The above graph shows the price entry distribution for the nights of stay.

Source Code
---
title: "Challenge 5 Solutions"
author: "Tejaswini Ketineni"
date: "11/17/2022"
format:
  html:
    toc: true
    code-copy: true
    code-tools: true
---

```{r}
#| label: setup
#| warning: false
#| message: false

library(tidyverse)
library(ggplot2)

knitr::opts_chunk$set(echo = TRUE, warning=FALSE, message=FALSE)
```

## Challenge Overview

## Read in data


```{r}
AB_NYC_2019 <- read_csv("_data/AB_NYC_2019.csv")
```

### Briefly describe the data

## Tidy Data (as needed)

Is your data already tidy, or is there work to be done?

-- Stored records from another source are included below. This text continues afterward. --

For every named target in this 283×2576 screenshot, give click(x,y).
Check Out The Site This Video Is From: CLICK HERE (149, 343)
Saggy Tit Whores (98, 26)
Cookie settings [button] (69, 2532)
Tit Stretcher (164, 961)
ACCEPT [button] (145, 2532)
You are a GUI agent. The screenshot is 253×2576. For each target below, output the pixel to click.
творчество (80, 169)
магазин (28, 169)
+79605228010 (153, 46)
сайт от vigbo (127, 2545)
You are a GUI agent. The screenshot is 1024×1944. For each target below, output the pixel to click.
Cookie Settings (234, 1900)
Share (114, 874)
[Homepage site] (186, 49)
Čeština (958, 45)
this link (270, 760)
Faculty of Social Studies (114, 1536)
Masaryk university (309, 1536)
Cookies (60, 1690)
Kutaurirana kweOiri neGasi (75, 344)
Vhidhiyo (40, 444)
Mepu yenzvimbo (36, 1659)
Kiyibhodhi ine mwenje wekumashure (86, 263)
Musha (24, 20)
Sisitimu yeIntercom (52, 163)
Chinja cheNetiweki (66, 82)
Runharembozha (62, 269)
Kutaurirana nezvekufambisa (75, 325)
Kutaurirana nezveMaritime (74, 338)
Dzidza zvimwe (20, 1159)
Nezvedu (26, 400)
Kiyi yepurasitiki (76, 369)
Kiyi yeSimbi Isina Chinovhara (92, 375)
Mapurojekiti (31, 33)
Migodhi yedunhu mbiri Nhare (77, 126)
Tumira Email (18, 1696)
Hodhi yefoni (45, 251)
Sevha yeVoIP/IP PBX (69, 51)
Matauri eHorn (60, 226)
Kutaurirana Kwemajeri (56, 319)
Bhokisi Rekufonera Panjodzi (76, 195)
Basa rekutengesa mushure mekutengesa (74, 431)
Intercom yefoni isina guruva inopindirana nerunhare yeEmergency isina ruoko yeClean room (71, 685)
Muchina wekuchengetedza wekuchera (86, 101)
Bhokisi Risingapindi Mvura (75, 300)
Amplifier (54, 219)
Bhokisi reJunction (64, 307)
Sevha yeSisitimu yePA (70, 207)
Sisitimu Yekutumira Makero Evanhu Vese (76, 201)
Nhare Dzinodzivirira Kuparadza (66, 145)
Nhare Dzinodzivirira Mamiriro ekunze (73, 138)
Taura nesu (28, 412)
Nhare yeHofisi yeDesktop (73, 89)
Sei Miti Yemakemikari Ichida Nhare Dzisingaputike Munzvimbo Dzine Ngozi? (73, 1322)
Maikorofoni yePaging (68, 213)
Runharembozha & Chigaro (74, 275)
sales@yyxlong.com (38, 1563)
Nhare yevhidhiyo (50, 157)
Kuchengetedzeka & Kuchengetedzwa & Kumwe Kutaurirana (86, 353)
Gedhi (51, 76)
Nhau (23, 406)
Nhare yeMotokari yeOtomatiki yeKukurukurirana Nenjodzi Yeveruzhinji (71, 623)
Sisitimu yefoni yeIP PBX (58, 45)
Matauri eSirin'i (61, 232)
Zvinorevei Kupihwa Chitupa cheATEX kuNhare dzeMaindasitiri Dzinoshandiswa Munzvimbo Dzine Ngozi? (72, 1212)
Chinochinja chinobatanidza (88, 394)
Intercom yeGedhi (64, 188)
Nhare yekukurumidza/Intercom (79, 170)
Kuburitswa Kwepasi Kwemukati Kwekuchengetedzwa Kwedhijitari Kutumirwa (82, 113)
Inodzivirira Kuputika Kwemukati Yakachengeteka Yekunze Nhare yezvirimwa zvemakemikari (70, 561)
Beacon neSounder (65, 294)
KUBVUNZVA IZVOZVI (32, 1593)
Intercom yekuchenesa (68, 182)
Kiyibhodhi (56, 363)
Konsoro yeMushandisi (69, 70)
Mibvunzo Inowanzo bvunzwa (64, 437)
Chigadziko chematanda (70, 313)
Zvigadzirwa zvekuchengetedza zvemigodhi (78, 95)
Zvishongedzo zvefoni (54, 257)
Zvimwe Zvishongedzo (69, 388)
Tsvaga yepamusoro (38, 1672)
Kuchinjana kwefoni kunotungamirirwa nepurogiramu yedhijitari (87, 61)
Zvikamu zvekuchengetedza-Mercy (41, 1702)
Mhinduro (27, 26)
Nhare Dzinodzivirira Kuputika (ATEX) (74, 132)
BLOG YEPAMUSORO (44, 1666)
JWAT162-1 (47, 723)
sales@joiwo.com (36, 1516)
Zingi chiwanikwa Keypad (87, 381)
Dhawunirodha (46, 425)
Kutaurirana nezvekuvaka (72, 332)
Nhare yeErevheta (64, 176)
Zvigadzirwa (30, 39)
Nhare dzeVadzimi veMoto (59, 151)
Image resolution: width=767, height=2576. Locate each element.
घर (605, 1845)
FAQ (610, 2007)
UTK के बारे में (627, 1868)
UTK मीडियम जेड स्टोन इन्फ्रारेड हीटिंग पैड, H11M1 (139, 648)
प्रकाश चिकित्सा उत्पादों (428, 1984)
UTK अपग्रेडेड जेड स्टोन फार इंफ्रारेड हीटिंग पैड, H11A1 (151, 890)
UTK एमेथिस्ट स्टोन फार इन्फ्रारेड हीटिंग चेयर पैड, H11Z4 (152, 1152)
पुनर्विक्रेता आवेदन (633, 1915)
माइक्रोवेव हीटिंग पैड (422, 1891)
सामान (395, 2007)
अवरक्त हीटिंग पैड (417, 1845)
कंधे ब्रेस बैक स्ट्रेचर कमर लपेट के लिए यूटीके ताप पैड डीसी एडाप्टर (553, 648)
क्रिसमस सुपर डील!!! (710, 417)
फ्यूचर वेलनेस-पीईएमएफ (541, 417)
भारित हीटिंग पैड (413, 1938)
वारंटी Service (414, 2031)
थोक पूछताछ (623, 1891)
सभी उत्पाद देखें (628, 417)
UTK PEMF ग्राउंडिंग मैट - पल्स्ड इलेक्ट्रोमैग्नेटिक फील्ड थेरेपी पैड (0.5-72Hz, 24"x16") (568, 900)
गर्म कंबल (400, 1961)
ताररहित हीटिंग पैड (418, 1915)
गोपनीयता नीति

Be sure to anticipate your end result to provide a sanity check, and document your work here.

Initially viewing the data

```{r}
head(AB_NYC_2019)
```
```{r}
colnames(AB_NYC_2019)
```

```{r}
nrow(AB_NYC_2019)
```

```{r}
ncol(AB_NYC_2019)
```
```{r}
dim(AB_NYC_2019)
```
The data set contains of 48895 rows and about 16 columns

```{r}
library(skimr)
library(dplyr)
skim(AB_NYC_2019)
```
We use skimr to understand about the data set- as per the results, we see that there are about 10 columns with numeric type of data, 5 columns which are of character data_type and one date kind of column.we see there are certain missing values in name(16),host_name(21) in character data type;
The highest number of missing data is observed in reviews_per_month and last_review.

```{r}
summary(AB_NYC_2019)
```
```{r}
airbnb <- AB_NYC_2019 
```

```{r}
airbnb %>%
  count(`room_type`)
  
```
```{r}
airbnb %>% 
  select(neighbourhood_group,neighbourhood, price)  %>% 
  group_by(neighbourhood_group) %>% 
  summarize(mean_price = mean(price),max_price = max(price),min_price = min(price),median_price=median(price))
```

We now observe that the highest mean_price is the highest in the neighbourhood of Manhattan and lowest in Bronx.

```{r}
airbnb %>% 
  select(neighbourhood_group,neighbourhood, price)  %>% 
  group_by(neighbourhood_group) %>% 
  summarize(mean_price = mean(price),max_price = max(price),min_price = min(price),median_price=median(price))
```

```{r}
airbnb %>% 
  select(neighbourhood_group)  %>% 
  group_by(neighbourhood_group) %>% 
  count(neighbourhood_group) %>%
  slice(which.max(n))
```

we see that there are higher bookings in Manhattan and the lowest in Staten Island

```{r}
airbnb %>% 
  count(`minimum_nights`)
```


```{r}
airbnb %>% 
  select(neighbourhood_group,minimum_nights)  %>% 
  group_by(neighbourhood_group) %>% 
  count(minimum_nights) %>%
  slice(which.max(n))
```

```{r}
airbnb %>% 
  select(neighbourhood_group,minimum_nights)  %>% 
  group_by(neighbourhood_group) %>% 
  count(minimum_nights) %>%
  slice(which.min(n))
```

We observe that there are more number of bookings for one or two nights in all the neighbourhoods

## Univariate Visualizations

In order to understand the count distribution for each of the neighborhood group we use bar graph.
```{r}
ggplot(airbnb, aes(x = neighbourhood_group)) + 
  geom_bar(fill = "lightblue") + 
  labs(title = "Neighbourhood Group count", x = "Neighbourhood Group", 
     y = "Count") + 
  theme_bw()
```

```{r}
ggplot(airbnb, aes(x = room_type)) + 
  geom_bar(fill = "lightpink") + 
  labs(title = "Room type and count", x = "Neighborhood Group", 
     y = "Count") + 
  theme_bw()
```

```{r}
ggplot(airbnb, aes(x = price)) + 
  geom_histogram(binwidth=20,alpha=0.6,fill = "purple") + 
  labs(title = "Price range and count", x = "Price", 
     y = "Count") + 
  theme_bw()
```
we see that the high distribution is observed for room prices of 500

## Bivariate Visualization(s)

```{r}
ggplot(airbnb, aes(x = neighbourhood_group, fill = room_type)) + 
  geom_bar(bins = 25) + 
  labs(title = "neighbourhood_group and Room Type", x = "neighbourhood_group", y = "Frequency", 
     fill = guide_legend("room_type")) + 
  theme_bw()
```

```{r}
ggplot(airbnb, aes(x = price, fill = neighbourhood_group)) + 
  geom_histogram(bins = 25) + xlim(0,1000)
  labs(title = "neighbourhood_group and Price", x = "price", y = "Frequency", 
     fill = guide_legend("neighbourhood_group")) + 
  theme_bw()
```

```{r}
ggplot(airbnb, aes(x = minimum_nights, y = price,na.rm = TRUE)) +
  geom_point(color="lightblue") +
  scale_y_continuous(label = scales::dollar) +
  labs(x = "Minium Nights",
       y = "Price Per Night ($)",
       title = "Minimum Nights vs Price Per Night ($)")
```

The above graph shows the price entry distribution for the nights of stay.